The opportunities: These survey findings elucidate three areas where providers aren’t realizing the full value of virtual care.

1. Patient engagement.

Most physicians (63%) said 75% or more of their telehealth visits are with returning patients. Providers can tap patient engagement tools to foster stronger patient-provider relationships and drive up telehealth usage among the patient population they treat.

  • For example, tools like b.well Connected Health’s that emphasize patient centricity and streamline the patient experience could help.

2. Remote patient monitoring (RPM).

A large number of the doctors surveyed (76%) reported that RPM data is usually shared manually (over the phone or via email). So it’s unsuprising that just 8% were actually using RPM tech with their patients.

  • It appears RPM tools are not integrated well enough to become an easy part of doctors’ regular workflows. Manually sharing data versus automatically capturing is a clunky process that can lead to self-reported/human errors—and it’s a symptom of poor integration.
  • User-friendly RPM tools that automatically populate health dashboards and alert doctors when health metric patterns are less common, but would deliver much higher value to patients and doctors. Current Health, for example, collects health data and uses AI to predict disease progression to help clinicians deliver more tailored care.

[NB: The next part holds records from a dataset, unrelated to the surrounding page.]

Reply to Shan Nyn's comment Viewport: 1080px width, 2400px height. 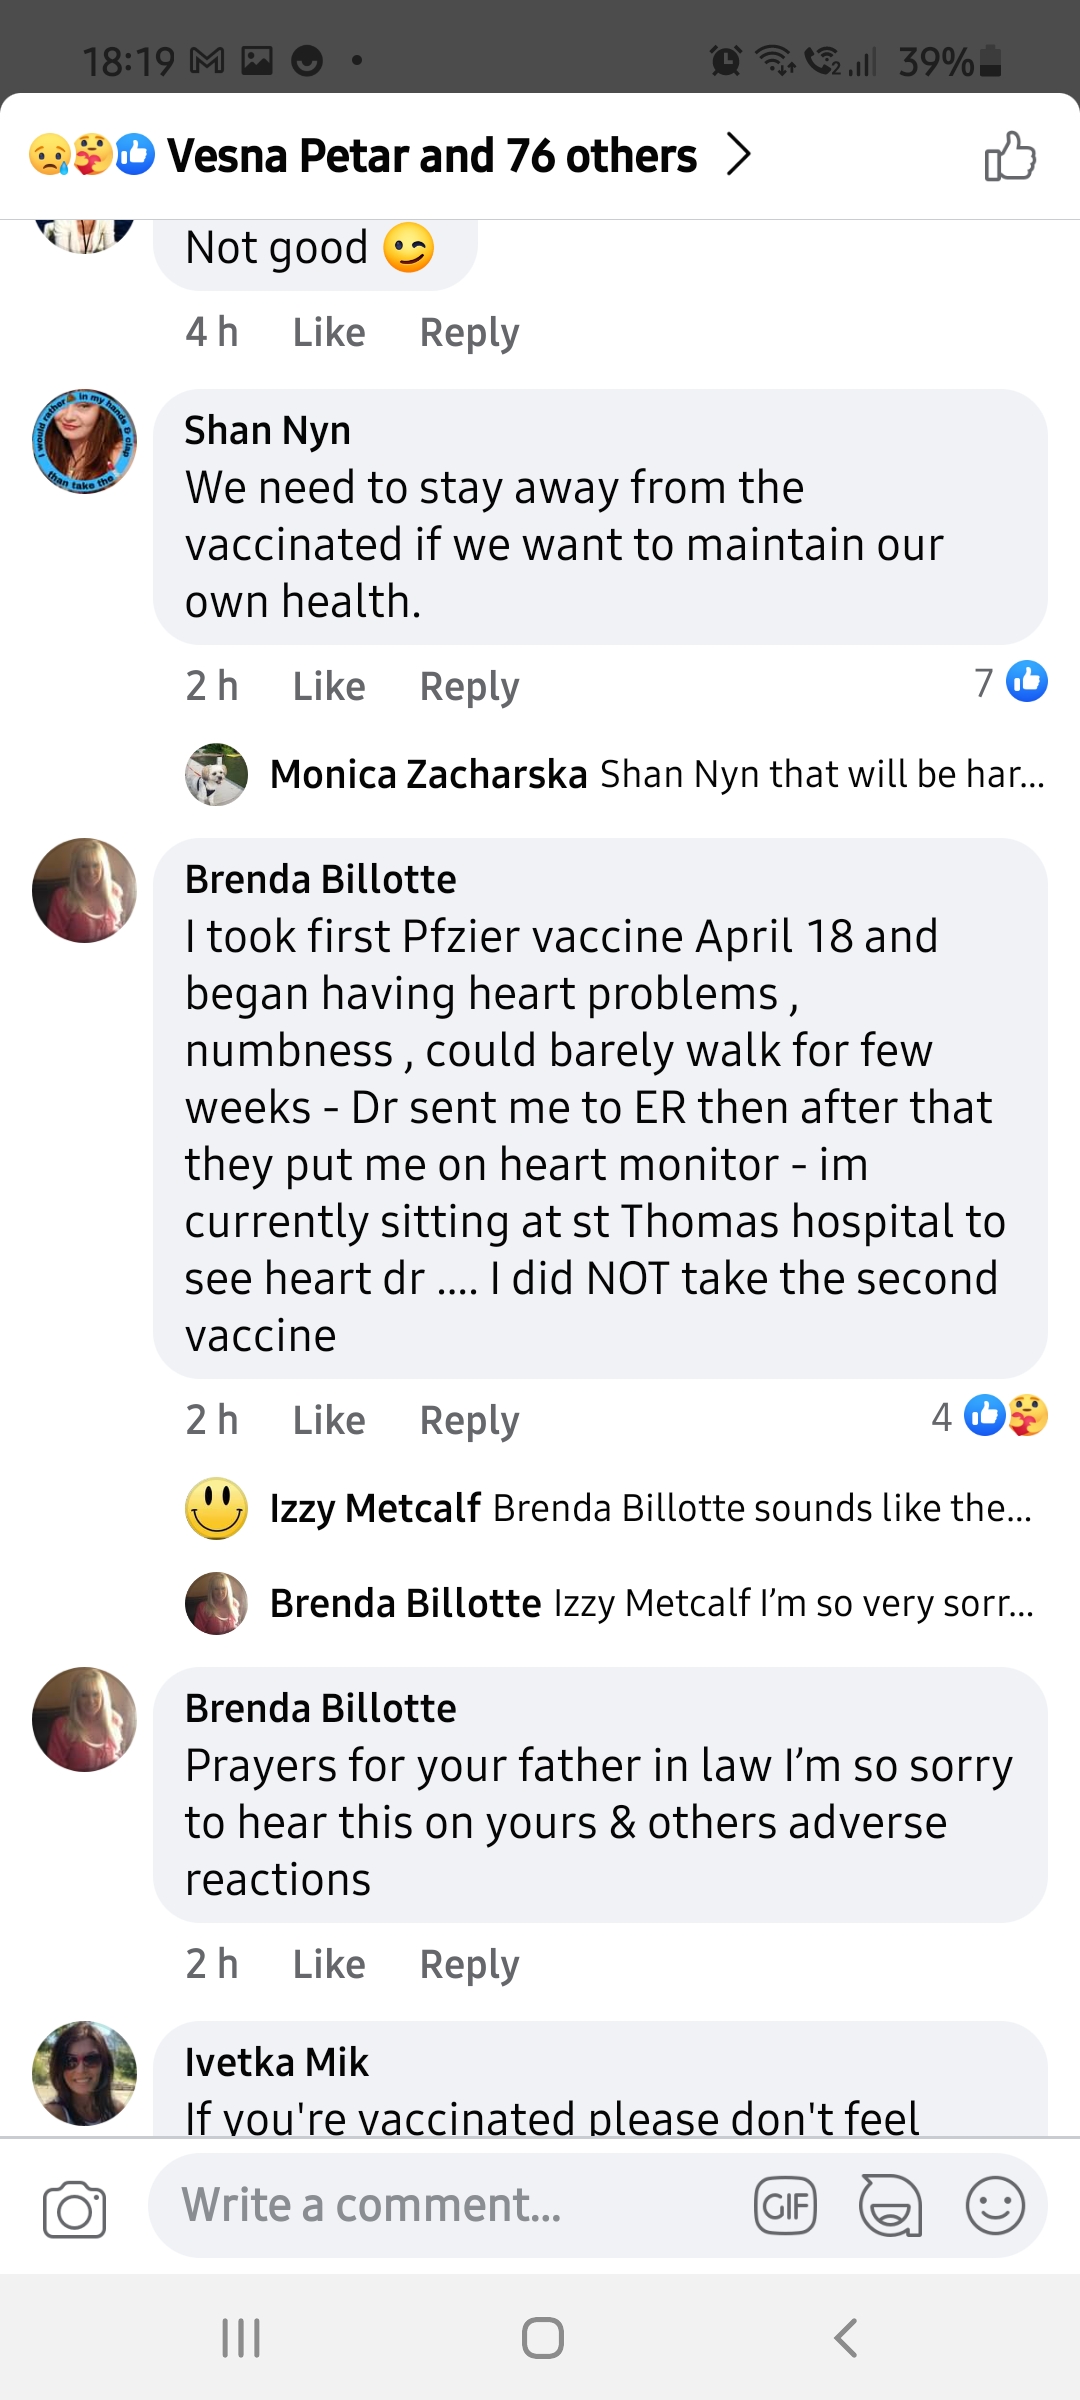click(x=469, y=688)

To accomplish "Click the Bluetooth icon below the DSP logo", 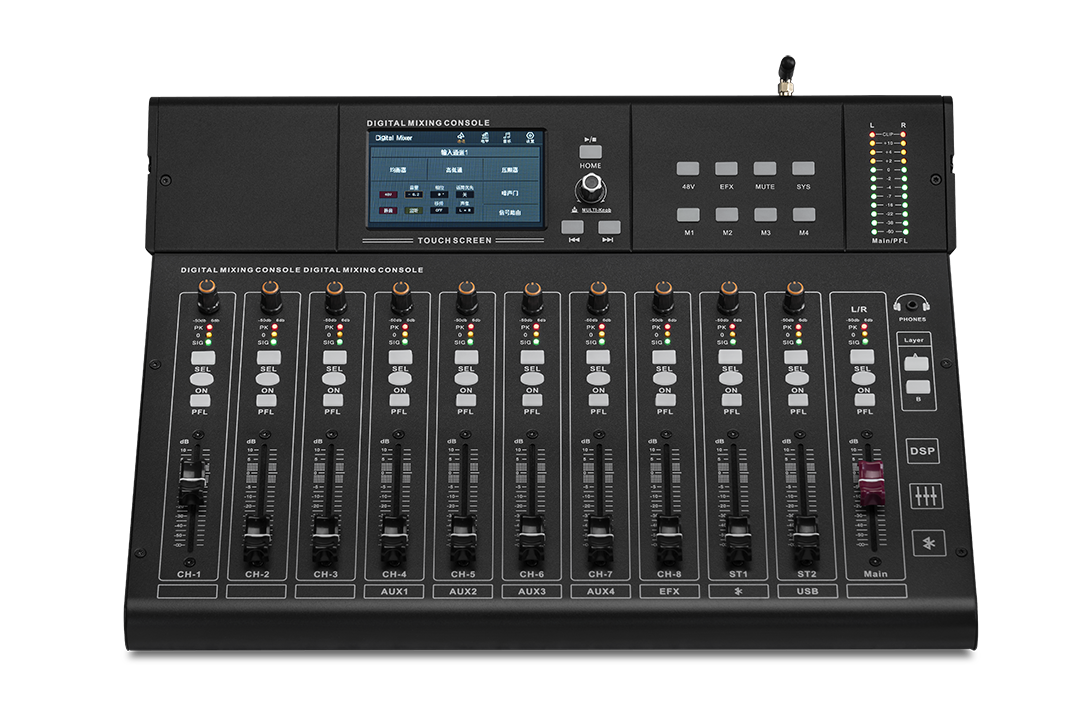I will (929, 543).
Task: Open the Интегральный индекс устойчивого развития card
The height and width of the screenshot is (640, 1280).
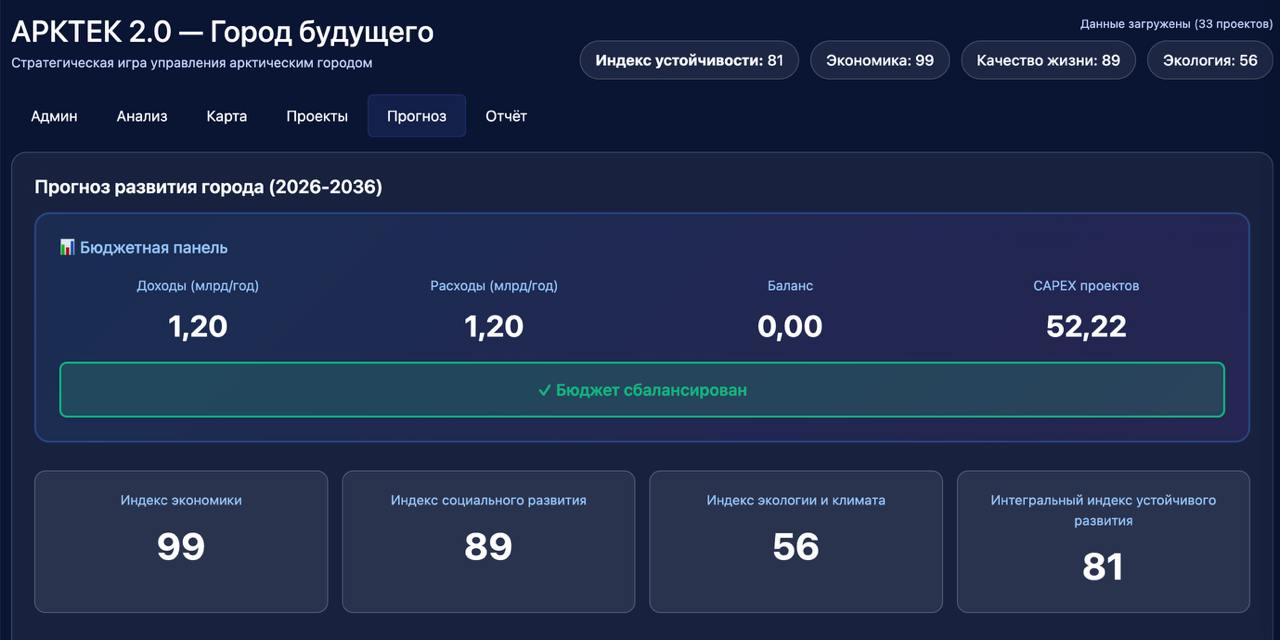Action: (x=1103, y=541)
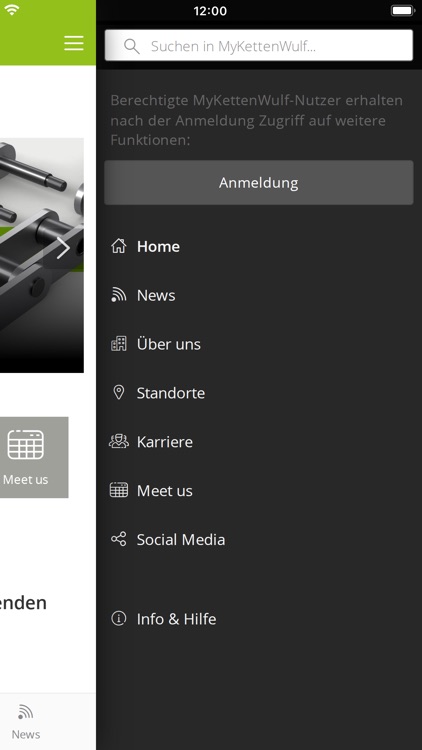Click the share icon beside Social Media
Image resolution: width=422 pixels, height=750 pixels.
(x=119, y=539)
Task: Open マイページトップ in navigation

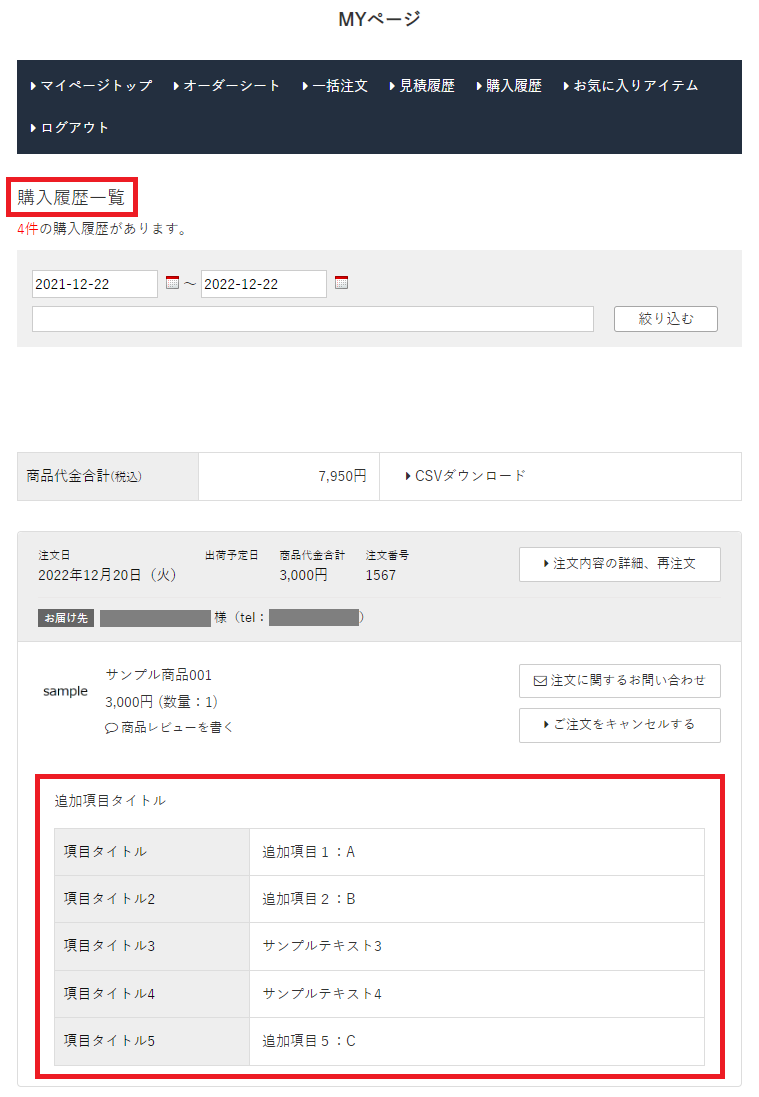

3. Hospital and emergency department follow-up care.

Doctors are mostly using telehealth for medical (72%), chronic disease (68%), specialty care (49%), and mental health (44%) management. Hospital-level care and ED follow-up care are not being delivered as much through telehealth (33%). This underscores the opportunity for hospital-at-home solutions to make virtual hospital-level care more widely possible.

This would be even more valuable as the senior population rises and providers struggle to meet demand: Older adults(65+) are more than twice as likely to be hospitalized than middle aged adults (45-64), per the CDC.